Archive for December 23rd, 2020

iPhone photo taken on 12/22/20

On the evening of December 21st, we were witness to the rare “Great Conjunction” of Jupiter and Saturn. The astrophysical phenomenon is a function of orbital mechanics whereby their rotations around the Sun produces an apparent visual separation of just .102 degrees at very predictable intervals.

While the conjunction of the two gas giants happens every 20 years, it is quite rare to have a visual separation this small. The last one like it took place on March 5th, 1226. What that practically means is that these two largest planets in our Solar System appear to the eye as one bright celestial object. With so small a visual arc of separation, both planets can be seen in the same field of view in the lens of a telescope.

Astronomers speculate that the “ Star of Bethlehem” may well have been a conjunction like the one seen in these last few days before Christmas. Visible in the southwest sky around 6:30 pm, the conjunction was most dramatic on the 21st of this month ( the date of the Winter Solstice).

Sky conditions on the 21st, unfortunately, made it impossible for me to spot it. However, I did get that chance to view it on the 22nd. This occasion was made all the more exciting for me as I did so with my two and a half year old granddaughter, Zoey Ava, her mom and dad, and Linda.

Zoey had no idea why Pop-Pop was all worked up about going outside in the cold to look to the southwest sky, but she eagerly joined me anyway. We enjoyed taking in the neighbors’ displays of Christmas lights along the way.

The word “planet” derives from the Greek, planetes, meaning wanderer, and it struck me that this is an apt characterization of all creatures. We are all of us moving through space-time in an expanding cosmic web wrapped in profound mystery.

Gazing at Jupiter and Saturn, our vision reaches out to points of reflected light coming from some 365 and 746 million miles away, respectively.

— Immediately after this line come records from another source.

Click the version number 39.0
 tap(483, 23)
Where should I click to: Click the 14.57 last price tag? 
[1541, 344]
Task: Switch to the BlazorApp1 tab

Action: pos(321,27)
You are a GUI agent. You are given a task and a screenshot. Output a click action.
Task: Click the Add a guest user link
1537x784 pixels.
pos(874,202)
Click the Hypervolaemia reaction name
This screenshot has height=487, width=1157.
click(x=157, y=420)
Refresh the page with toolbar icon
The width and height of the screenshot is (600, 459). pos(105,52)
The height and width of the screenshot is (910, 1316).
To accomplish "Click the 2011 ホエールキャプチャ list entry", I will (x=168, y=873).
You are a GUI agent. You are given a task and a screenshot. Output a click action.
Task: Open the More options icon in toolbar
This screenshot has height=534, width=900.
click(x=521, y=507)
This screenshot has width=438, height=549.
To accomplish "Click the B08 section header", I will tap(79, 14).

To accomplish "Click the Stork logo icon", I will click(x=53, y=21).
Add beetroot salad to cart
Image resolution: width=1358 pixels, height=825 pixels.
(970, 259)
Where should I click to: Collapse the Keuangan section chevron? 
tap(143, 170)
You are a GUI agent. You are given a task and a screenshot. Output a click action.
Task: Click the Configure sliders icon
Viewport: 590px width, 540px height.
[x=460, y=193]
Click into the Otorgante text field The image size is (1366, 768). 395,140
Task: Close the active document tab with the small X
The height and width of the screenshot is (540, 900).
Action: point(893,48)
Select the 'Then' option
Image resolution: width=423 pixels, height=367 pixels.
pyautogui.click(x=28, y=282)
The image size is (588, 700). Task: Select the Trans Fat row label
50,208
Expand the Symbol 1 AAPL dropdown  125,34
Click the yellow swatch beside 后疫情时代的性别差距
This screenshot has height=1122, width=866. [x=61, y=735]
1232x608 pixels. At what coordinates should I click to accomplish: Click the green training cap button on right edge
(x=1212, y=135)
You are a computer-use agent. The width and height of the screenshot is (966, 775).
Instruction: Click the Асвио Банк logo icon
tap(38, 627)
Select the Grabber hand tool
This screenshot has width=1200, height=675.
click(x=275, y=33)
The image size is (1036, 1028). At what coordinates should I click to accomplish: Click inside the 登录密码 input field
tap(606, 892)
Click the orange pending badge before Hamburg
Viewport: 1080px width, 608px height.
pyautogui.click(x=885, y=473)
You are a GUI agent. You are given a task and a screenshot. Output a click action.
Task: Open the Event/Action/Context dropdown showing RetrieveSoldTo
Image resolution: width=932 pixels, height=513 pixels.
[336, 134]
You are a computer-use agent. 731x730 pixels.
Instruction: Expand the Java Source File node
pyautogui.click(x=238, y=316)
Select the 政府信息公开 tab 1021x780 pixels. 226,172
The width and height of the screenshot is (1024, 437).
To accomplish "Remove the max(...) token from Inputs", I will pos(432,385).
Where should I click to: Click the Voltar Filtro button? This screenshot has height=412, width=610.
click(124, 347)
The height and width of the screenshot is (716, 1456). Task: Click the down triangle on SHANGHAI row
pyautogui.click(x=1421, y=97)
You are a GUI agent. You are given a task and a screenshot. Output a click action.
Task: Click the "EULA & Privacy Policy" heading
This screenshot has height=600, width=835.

While that may be a remarkable thing to ponder in itself, what is truly astonishing is that all of the drama is actually happening right here inside of each of us.

We are, after all, the stuff of stars made conscious. The elements of which we are made were forged in thermonuclear stellar explosions in a distant history. Here we were, just days before Christmas 2020, drawn to look out into the grand enigma to celebrate products of the same origins as we.

From the vantage point of consciousness, all that seeming distance between us and the planets and the stars is totally irrelevant. Thinking in terms of inside/ outside, or above/below is but the product of dualistic illusion. A quote from St Francis leaps to mind: “What you are looking for is what is looking.” We are indeed privileged participants in a grand entanglement.

As Zoey and the family walked to find a good angle from which to see the conjunction unobstructed and out of the glare of street lights, one of my favorite Christmas Carols leapt to mind: “I wonder as I wander out under the sky”.

My daughter spotted directly overhead another bright object. It was Mars with its unmistakable red hue making a bold appearance. We were treated to a planetary triptych.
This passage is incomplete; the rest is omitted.